Certains journaux ont déjà mis les populations en garde contre les colporteurs étrangers qui exploitent nos campagnes, le plus souvent sans même de licence.
Craignant sans doute les jours de chômage qui peuvent arriver avec la mauvaise saison, ces individus sont depuis quelques jours plus actifs et plus nombreux. C’est maintenant par caravanes qu’ils promènent à travers nos campagnes, avec leur mine débraillée, leur propreté douteuse, leur honnêteté et leur moralité problématiques.
Il serait pourtant bien temps de s’occuper de ces gens-là qui, outre la concurrence ruineuse qu’ils font au commerce régulier et honnête, se permettent trop souvent d’exercer certaines petites industries bien profitables à eux, mais bien désagréables pour les populations.
Il n’est pas de paroisse maintenant où l’on n’ait à citer quelque escroquerie, quelque vol ou autre exploit pire encore commis par ces messieurs, juifs pour la plupart.
Enrichis et enhardis par l’impunité, quelques-uns de ces individus ont déjà commencé à opérer dans nos cantons sur une plus haute échelle; dans des «lignes spéciales», pour nous servir de l’argot du commerce.
Il n’y a pas longtemps, par exemple, un étranger bien mis, se donnant les titres pompeux d’oculiste, de professeur d’optique, etc., offrait en vente dans les localités éloignées des centres, au prix exorbitant de 4, 5 et 6 piastres, des lunettes, lorgnons, etc., que le premier boutiquier venu détaille à 30 sous.

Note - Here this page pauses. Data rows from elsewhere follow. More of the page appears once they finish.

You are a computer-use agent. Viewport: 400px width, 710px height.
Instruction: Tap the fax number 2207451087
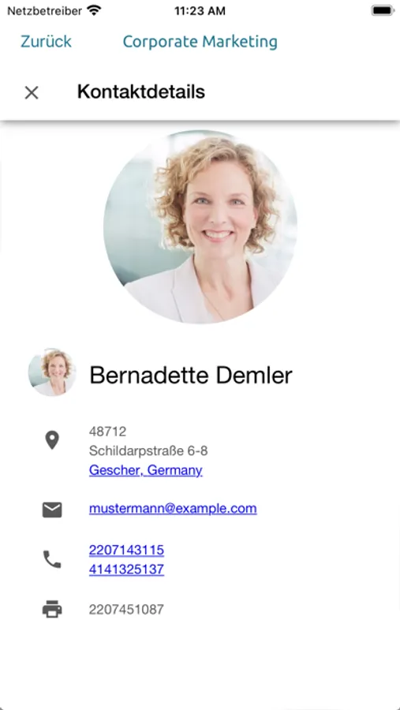coord(126,610)
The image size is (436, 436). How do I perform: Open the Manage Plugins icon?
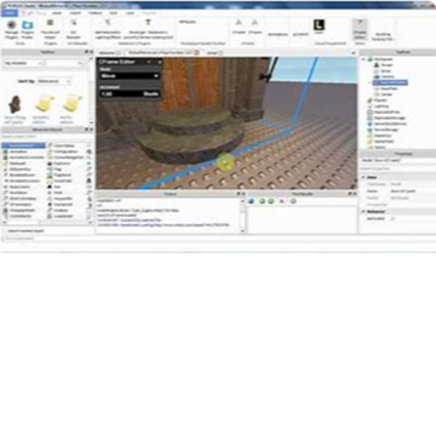[12, 29]
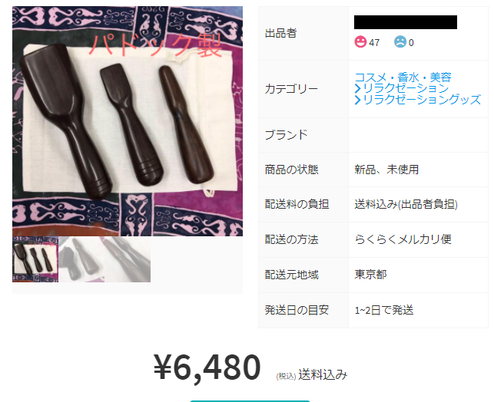Click the らくらくメルカリ便 shipping method text

[x=403, y=239]
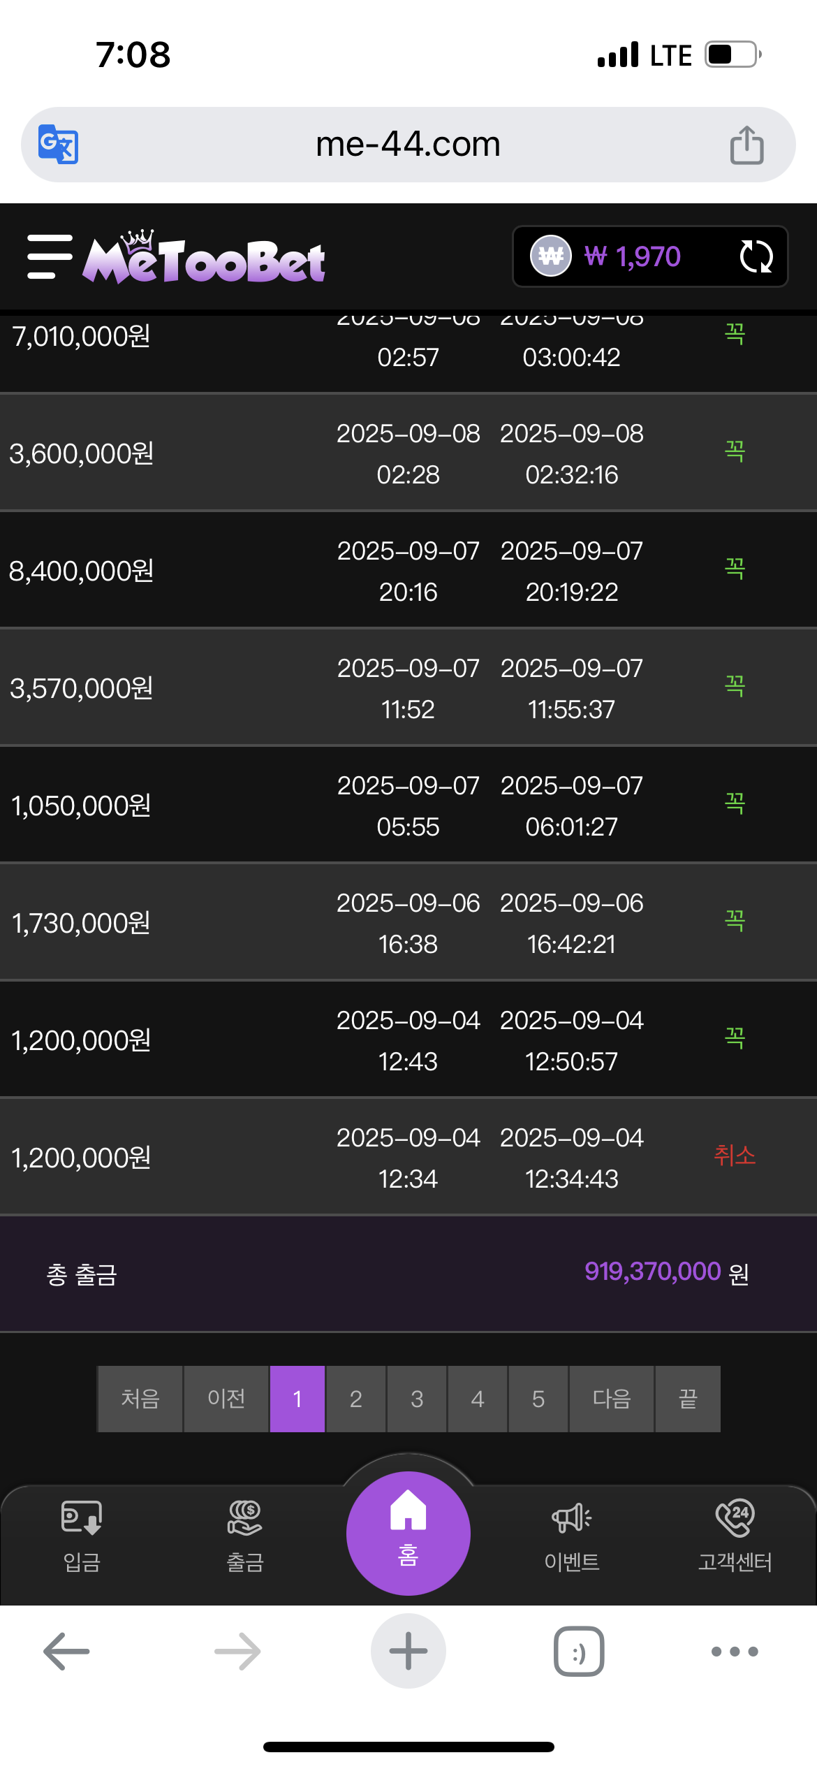This screenshot has width=817, height=1769.
Task: Click 다음 next page button
Action: pos(612,1399)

Grâce à la bonne foi, à la crédulité des gens et à son talent de hâbleur, le «professeur» faisait de bonnes affaires.
Un mois après le passage de ce dernier, un second «oculiste» changeait, moyennent finances, les articles fournis par le No 1, tout en traitant celui-ci et d’escroc et pis encore.

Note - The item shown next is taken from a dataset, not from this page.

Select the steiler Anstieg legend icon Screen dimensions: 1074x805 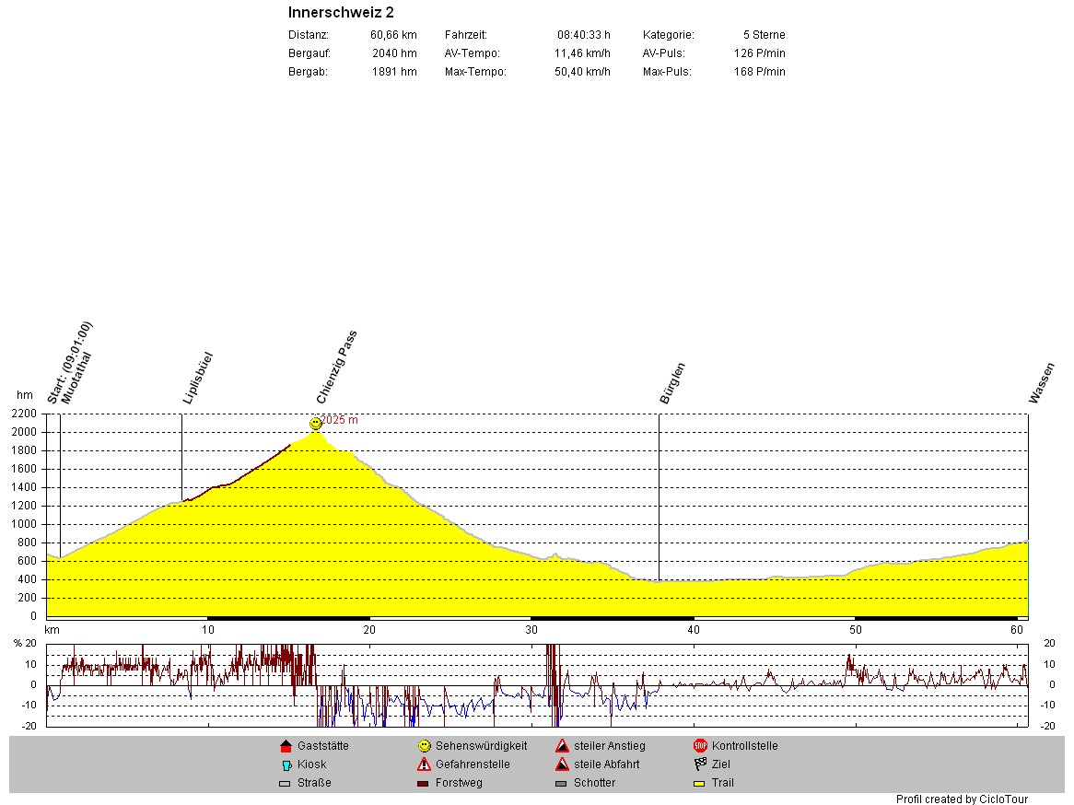(x=562, y=746)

Inutile d’ajouter que les deux compères étaient de connivence et s’entendaient comme larrons en foire.
Nous pourrons nommer des paroisses où des sommes assez rondes, péniblement gagnées par un dur labeur, ont été ainsi arrachées à de pauvres gens pas trops crédules [sic]. […]

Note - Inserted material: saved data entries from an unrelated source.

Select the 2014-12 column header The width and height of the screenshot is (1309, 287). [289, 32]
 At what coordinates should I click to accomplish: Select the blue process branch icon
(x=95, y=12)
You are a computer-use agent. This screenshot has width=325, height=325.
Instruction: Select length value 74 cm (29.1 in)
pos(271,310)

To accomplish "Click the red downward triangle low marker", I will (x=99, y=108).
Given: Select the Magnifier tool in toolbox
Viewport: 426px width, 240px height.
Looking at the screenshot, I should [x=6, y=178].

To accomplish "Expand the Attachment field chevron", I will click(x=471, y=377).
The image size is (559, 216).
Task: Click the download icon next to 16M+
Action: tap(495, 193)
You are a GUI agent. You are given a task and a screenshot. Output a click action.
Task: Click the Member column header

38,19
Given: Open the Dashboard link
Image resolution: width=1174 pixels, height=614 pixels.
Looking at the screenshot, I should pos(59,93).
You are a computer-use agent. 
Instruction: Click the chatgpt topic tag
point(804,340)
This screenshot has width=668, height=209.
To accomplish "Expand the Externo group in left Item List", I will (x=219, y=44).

Il faut enrayer ce mal; il en est encore temps.
Pas de pitié pour cette canaille. Si ces étrangers veulent vivre parmi nous qu’ils exercent un métier honnête, comme tout le monde.
Les citoyens devraient secouer leur torpeur et dénoncer sans merci à la justice ces parasites partout où ils les trouveront; et si les lois du pays sont insuffisantes pour nous en débarrasser et nous protéger nos législateurs, témoins des efforts infructueux des citoyens, y pourverront [sic].